> Chinese author
> Bio: Can Xue
(née Deng Xiaohua)
b. 1953, Changsha, Hunan
Writer
Can
Xue is one of the first avant-garde writers to have emerged in the
1980s, and is the only female author attributed to this group. She began
writing in 1981 and is best known for her two novellas, Old Floating
Cloud (Canglao di fuyun) and Yellow Mud Street (Huangni jie), as well as
many short stories. Her writing emphasizes the hallucinations of
largely female protagonists who have turned the violence of a socially
ordered world into mental and fictitious images. Her work constructs and
deconstructs language, evoking a surreal and strangely disordered world
that has no grounding in real-life experience or history. Her
characters thus speak in abstract dialogue, provide non-sensical or
irrelevant answers, and ultimately fail to communicate. Her work has
been compared to that of Franz Kafka because many of her protagonists
suffer from paranoia. She has written commentaries on the work of Franz
Kafka and Jorge Luis Borges. She is also an outspoken critic of the
male-dominated literary world that has narrowly defined what the
literary content of a woman’s text can be. Can Xue is an honorary member
of the International Writing Programme at the University of Iowa.
> Vocabulary:
- acetabulum: Anatomy, the socket in the hipbone that receives the head of the thighbone. Zoology, any of the suction appendages of a leech, octopus, etc.

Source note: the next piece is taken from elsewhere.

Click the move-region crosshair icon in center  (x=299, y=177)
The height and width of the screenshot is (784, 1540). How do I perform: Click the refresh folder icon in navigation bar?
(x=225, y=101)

- bosk: a small wood or thicket, especially of bushes.
- "I was a little critter submerged in the desert. This was the outcome I had pursued. In this mid-region, I was envisioning the phoenix leaves on Mother Earth. Yet I didn't forget my kindred in the dark.".......allusion to speaking out in China?
- Gu......dying...maybe already dead in the hospital....
- visited by "catmen"
- "Autumn is so long - like eternal live."
- Elderly father being visited by his soul deep in the night
- "As I see it, when one is old, one should know one's place and retreat from life. Paternalistic behavior won't do him any good in the end."........another subversive political statement?
- "His actions made me feel extremely tense, like an arrow held in a bowstring....great metaphor
- Dreamlike visit to see Uncle Lou
- "I felt like my innermost soul had been enriched."
- Very dark dream of visit to friend's world
- "We could perform a moon-walking dance together, or we could embrace and kiss one another in the sweet scented air current."......lovely
- Night creature and the lion
- "I belong to the moonlight; the lion belongs to the darkness. The strange thing is that the lion is always walking back and forth, bathing in the moonlight in the wasteland, and I am generally tilling the humus soil with the earthworms.".....returning to creature from first story?
- dream/nightmare of roses growing over buried bodies......reference to cover-ups?
- "No matter how much energy you put into your work, the hungry ghosts will eat everything you make."
- "Something I hadn't seen was real."...understanding
- "I felt utterly content. Little Zheng, the children, and I were immersed in daydreams about the multi-colored cotton candy. One after another, the honey jars in the depths of our memories were opened up: the strong fragrance overflowed into the air."...the power of dreaming
- seeds to be buried underground, growing downwards
- seemed like an ode to efforts to control and placate
- "You're really stubborn and deluded. Some people are still really pleased to live this way."
- "In the past, when the setting sun could be seen, the future was still hidden entirely in confusion."....deliberately perpetrated confusion
- "A little faint light shines through from only two or three windows, giving people an unfathomable feeling."........glimmer of hope
- "When a person disappears like a ray of lght into the wall, what does time mean to him?"
> LibraryThing Review: Open Letter translation......Think subconscious, subterranean (literally and figuratively), and subversive! Think lyrical dreamscapes! Think brilliant! This is an absolutely outstanding collection of short stories. Can Xue's writing is breathtaking! Her writing makes me think of Kafka.....of Rushdie.....and David Foster Wallace. This is a collection of stories into which the reader must give themselves over and ride the tide of language, imagery, and power. Not for folks who need clear-cut plot......otherwise, a must read, perhaps multiple times, like a good poem. I would love to hear these stories read aloud!